Breast milk does a baby good. It can:
- Protect her from a wide range of common and rare early childhood diseases
- Raise the chances that she will make it safely through the first year of life and thrive over the long run
- Boost her sense of well-being and help you bond
Doctors suggest you breastfeed until your baby is at least 1 year old. It doesn’t work for every mother, but if it does for you, then it can be the only food or liquid she needs for the first 6 months.
What Makes It So Good?
Four things top the list:
1. It’s a custom blend: Every species’ milk is just right for its own young. Breast milk has the exact amount of fat, sugar, water, protein and minerals your little human needs. That’s why it’s easy to digest.
Breast milk can be a game-changer for preemies. Little ones born before their digestive systems are fully developed are more likely to have health problems later on.
2. It protects your baby . Breastfed babies are less likely to have:
- Ear infections
- Diarrhea and vomiting
- Respiratory infections
- Necrotizing enterocolitis, a disease that affects the digestive tract in preterm babies
- Sudden infant death syndrome (SIDS)
- Type 2 diabetes
- Childhood leukemia and lymphoma
3. It’s a mood booster. The skin-to-skin contact comforts your baby and makes her feel secure. It’s not bad for mom, either.
4. It’s nature’s “smart food.” It changes to meet your baby’s needs. As she grows, the balance of hormones and antibodies in your milk changes with her.
What Else Does It Have?
It has a mix of hormones and immune factors like:
Prebiotics: They help your baby grow healthy gut bacteria and stop the bad kind from taking root. A breastfed baby is less likely to have problems with diarrhea than a formula-fed baby.
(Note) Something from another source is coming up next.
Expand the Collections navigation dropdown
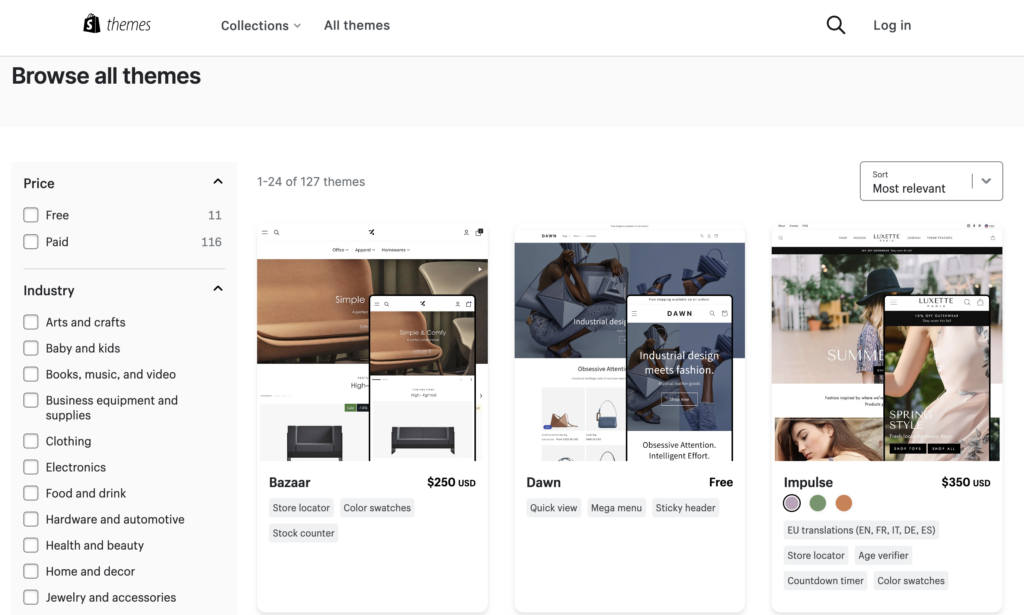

Antibodies: They help fight disease.If you come down with a virus while you’re breastfeeding, you’re probably going to pass it on to your baby. But your milk will also give her the antibodies that your body makes to fight the virus. She may not get sick at all. And if she does, your antibodies will help her get well sooner.
It’s Good, but Not Perfect
Breast milk contains every nutrient your baby needs -- except one. That’s vitamin D, and your doctor will prescribe a supplement for her.
Not all babies thrive on it. It’s rare, but some little ones can’t stomach any form of milk at all. Your doctor can help you find special hypoallergenic, dairy- and lactose-free formulas.
Medications matter. Almost any medicine you take will pass into your milk. That means you and your doctor should talk about your meds to be sure you aren’t taking anything that’s bad for the baby. That includes vitamins, herbs, and over-the-counter drugs.
It isn’t for everyone. Not every mother can breastfeed. And some choose not to. Others have health problems that prevent breastfeeding. Among them are:
- Diseases like HIV and tuberculosis
- Chemotherapy or radiation treatment
- Alcohol or drug addiction
- Human T-cell lymphotropic virus type I or type II
If You Can’t Breastfeed
The Human Milk Banking Association of North America uses a network of donors to offer every baby the chance to enjoy breast milk’s many health benefits.